### Texto proporcionado:
= = = = = = =

Una para la memoria: seis hombres, alrededor de cuarenta años, en jeans, gorras
de visera, caras descubiertas, con armas largas en las manos, ríen a la cámara.
Le pregunto a una
persona que trabaja en la fiscalía tucumana que investiga los homicidios qué
pasa con los videos en los que se ve a comerciantes y vecinos disparando y con
las fotos posteadas en Facebook. “Sabemos que la población está armada” me
responde. Y agrega: “muchas veces se encuentran armas en allanamientos y
después vienen acá con el carnet del Renar” es decir que son portadores
legales. ¿Hubo decomisos de armas después de los incidentes?. “No, estuvimos
concentrados en recuperar las cosas robadas y devolverlas a los comerciantes”
responde. No se difunde oficialmente una cifra de tenencia de armas legales e
ilegales en el país pero según el Ministerio de Salud de la Nación , la presencia de
armas de fuego en el hogar es un riesgo para el 7 por ciento de la población,
es decir para más de dos millones y medio de personas (Encuesta Nacional de
Factores de Riesgo, 2012).

= = = = = = =

### Extracto del conjunto:
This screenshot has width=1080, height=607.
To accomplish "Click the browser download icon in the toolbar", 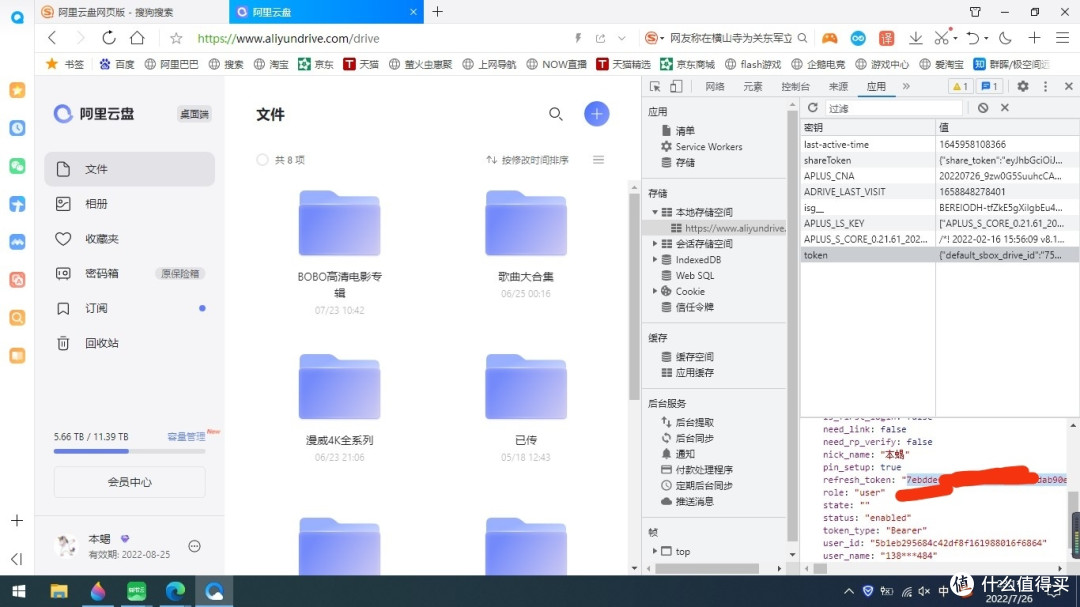I will tap(916, 36).
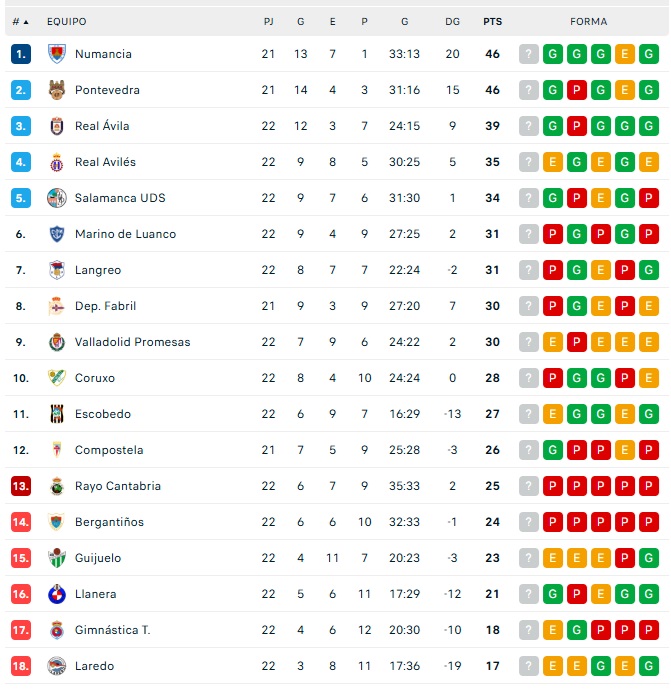Click the Salamanca UDS crest icon

(x=57, y=198)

= = = = = = =

### Tareas a realizar:
**1.** Por favor, traduce al inglés esta oración del texto sobre armas en Tucumán: "“Sabemos que la población está armada” me responde."
**2.** Según el Ministerio de Salud de la Nación citado en el texto sobre armas en Tucumán, ¿para qué porcentaje de la población es un riesgo la presencia de armas de fuego en el hogar?

### Resultados por tarea:
**1.** "We know that the population is armed," they answer me.

**2.** Para el 7 por ciento de la población, es decir, más de dos millones y medio de personas.